With 1000 miles on the odometer, driving my ex girlfriend home from an event, a deer ran out in front of my shiny new car from a field of very tall grass and caused $3000 in damage to it. Completely took the wind out of my sails. Remember that body shop I mentioned that did work on my Intrepid? Went back to them. Everything was good until I felt the hood. Was like low grit sandpaper. Apparently they put it out in a dusty parking lot to dry after painting it. I took it right back, they sanded it, polished it, and ensured I’d never go back.

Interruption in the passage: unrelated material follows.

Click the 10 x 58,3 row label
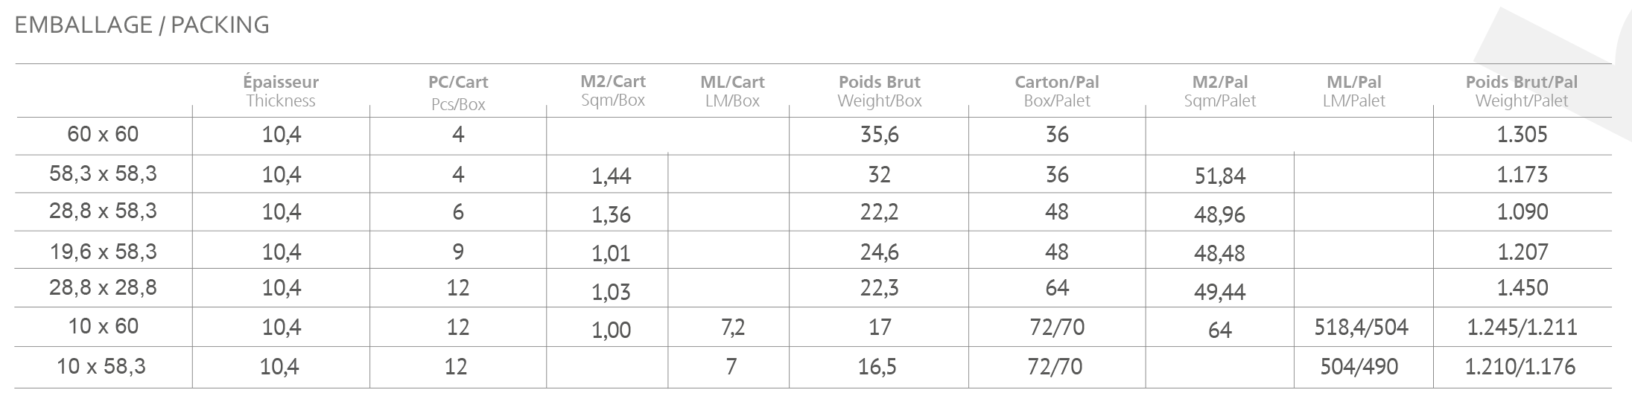Screen dimensions: 1632x393 [103, 367]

A year later in the same spot, I’d hit another deer. This time they were running from a car leaving the driveway of a wildlife sanctuary. I didn’t report it to insurance, as I didn’t want it to spike, and only the hood was damaged. I ordered a new hood for the car and left it primer black for the rest of the time I owned it. At around 30k miles, I ran over a stepladder in the middle of route 17. At 50k miles, the head gasket blew.\

Me Ta Phor. My 20’s were a roller coaster. Every time I thought I was getting up to speed, another deer ran in my path to throw me off course.

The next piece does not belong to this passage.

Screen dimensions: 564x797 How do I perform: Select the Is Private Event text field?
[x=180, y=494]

The second time I was ever pulled over for tint was maybe a half mile from my apartment. As I was a young driver in the American equivalent of a beat up Honda, I got my “fix it ticket” and was sent on my way. Essentially the ticket would be dropped if I removed the tint, which I angrily did later that day. Side note – crank the heat in the car so the glass and tint is warm, it should peel off in large sheets. Windex and a rag will remove the adhesive.

Now one time I should have been pulled over, and was not… I was racing another car. I’d seen this beat up old Honda Accord on my way to work one day, 3 kids in the car, and when I approached they flashed their hazard lights at me. I didn’t know at the time, but apparently that was the universal sign for “want to race?” I really didn’t, so I kept going.

A few days later I’m heading back from Middletown on back roads, and in my rearview what do I see approaching rapidly? That crappy Honda again. I floor it. Now my Neon was pretty quick up until about 75mph, once I crossed that, acceleration was still possible but it was much less…satisfying to my 20 year old idiot self.

So we’re on this two lane back road, and in the distance I see a car stopping to pull left. They’re maybe a half a mile a head as I dip out of view, fully expecting them to be gone when I crested it. Well… They weren’t. I don’t know why they were at a dead stop, but there was no oncoming traffic and there they sat.

I’m not certain if they saw me coming, saw me slam on the brakes, or heard the calamity that was headed their way, but they finally moved off the road with a few dozen feet to spare. In my rearview, while this was going on and while I was rapidly slowing, I saw that POS Accord behind me, sideways with at least one wheel locked up.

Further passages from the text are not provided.